Drainage and planning considerations
Both surfaces raise the same planning point: a large impermeable area over a front garden can require planning permission unless surface water is managed. This affects the comparison:
- Standard tarmac and standard block paving are both impermeable. If the paved area exceeds 5 m² and water cannot drain to a permeable area within the property, you may need permission or a drainage solution.
- Permeable block paving is a recognised way to keep a drive within permitted development, letting water soak through wide joints into a free-draining sub-base. Tarmac has porous variants too, but standard tarmac does not drain.
- Drainage cost applies to both — channel drains or a soakaway add to either surface's total.
For households who want to avoid planning complications and manage rainwater on site, permeable block paving is a strong option, albeit at a higher per-metre rate than tarmac. The decision ultimately balances upfront budget against lifespan, repairability, appearance and how you intend to handle surface water.
Which surface suits your situation
Cost, lifespan and drainage all feed into the choice, but the right answer usually comes down to how you weigh upfront budget against the years that follow. A few common situations point clearly one way or the other:
- Tight budget, large area: tarmac is hard to beat on initial cost over a big drive, where its lower rate per metre adds up to a meaningful saving against block paving.
- Long-term home, wants kerb appeal: block paving's colour, pattern and border options suit households investing in a drive they will enjoy for years, and its repairability protects that look over time.
- Utilities may need access: if drains, cables or a soakaway might be dug up in future, block paving's ability to be lifted and reset with little trace is a genuine practical edge over a continuous tarmac surface.

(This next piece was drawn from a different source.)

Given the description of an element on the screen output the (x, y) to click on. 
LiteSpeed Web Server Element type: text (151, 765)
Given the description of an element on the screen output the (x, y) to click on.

- Drainage and planning sensitive: on a front garden where surface water must be managed, permeable block paving keeps the project within permitted development, whereas standard tarmac does not drain.
- Speed matters: tarmac is laid quickly as a continuous surface, so it can be the faster option where time on site is a concern.

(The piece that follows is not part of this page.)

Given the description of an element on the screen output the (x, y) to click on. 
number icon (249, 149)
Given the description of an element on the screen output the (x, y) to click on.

Neither surface is simply better than the other. Tarmac wins on upfront price and speed; block paving wins on longevity, repairability and design choice. The most expensive mistake is choosing on headline price alone and then needing repairs, planning fixes or a fresh surface sooner than expected. Matching the surface to your budget, how long you plan to stay, and how you will manage rainwater gives a decision you are unlikely to regret — and an itemised quote for each option makes the trade-off concrete rather than theoretical.
Frequently asked questions
Is tarmac or block paving better value over time?
Tarmac is cheaper to install, but block paving often offers better long-term value because it lasts longer and can be repaired by lifting and resetting individual blocks. If you plan to stay many years, or the drive may be dug up for utilities, block paving's durability and repairability can outweigh its higher upfront cost.
Does block paving last longer than tarmac?
Generally yes. Well-laid block paving commonly lasts several decades, while tarmac can soften in heat, crack and fade over time. Both need a proper sub-base, but block paving's individual units make it easier to repair a damaged section without resurfacing the whole drive.
Which is easier to repair, tarmac or block paving?
Block paving. Damaged or sunken blocks can be lifted, the ground reinstated and the same blocks reset with little visible trace. Tarmac is a continuous surface, so patches are harder to blend and often show as a darker or rougher area against the original.
Sources & further reading
- Checkatrade — Tarmac driveway cost
- HomeOwners Alliance — Driveways
- gov.uk — Permeable surfacing of front gardens
Figures on this page are typical UK ranges drawn from published sources and depend on your specific site. They are guidance, not a quotation.